According to this book, sometime in the 1970s, the federal courts drastically changed the lending landscape, allowing out-of-state loans for the first time. They also say, as an aside really, that the S&L failures were because of failures to realistically regulate interest rates. Before the federal decision, each state regulated interest rates fairly drastically, but did so in terms of static numbers. To make an example with totally fake numbers, the state might say that you can have up to three percent interest on a loan. If the inflation rate goes above three percent, the bank (or S&L) effectively loses money even when everyone makes all their payments on time. After the federal decision, states still restrict interest rates, but in a much more relaxed way, as the incentives have changed. Now banks are not primarily gouging the state legislature's voters, but rather charging these interest rates to citizens of other states, and thus to non-voters.
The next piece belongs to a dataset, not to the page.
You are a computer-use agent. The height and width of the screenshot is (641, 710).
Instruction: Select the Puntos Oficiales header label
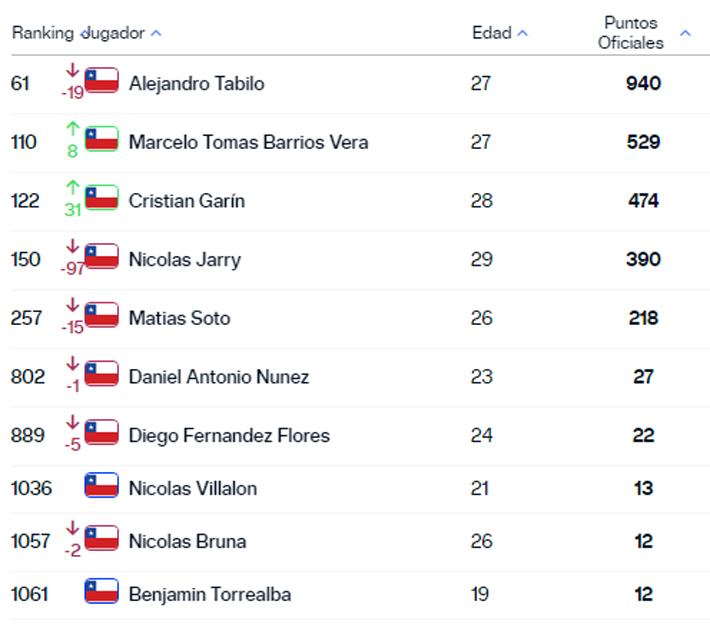click(631, 33)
The state legislature sees profits to be taxed, more than they see pain and risk to voters.
This is an unconventional look at why bankruptcies happen, and so the authors spend the bulk of the book demonstrating why over consumption, reckless spending on non-essentials, and similar things that we all typically blame when we hear about bankruptcy, are not in fact still the primary cause of bankruptcies. These things do happen, but the real change that has lead to increased financial troubles are the changes to lending.
So the first book I read would solve this one way, by banning interest on unproductive loans. Effectively this would mean that banks could not loan money to individuals except to start businesses, and that nearly all loans would be to businesses. To do this would have tremendous costs. All of us would become stuck in our houses, unable to sell for what we owe, because no one would be able to get the loans to pay the prices we paid. New housing would also be hit, as the number of people able to pay what it costs to build a house, much less the inflated prices the market currently demands, would be radically smaller.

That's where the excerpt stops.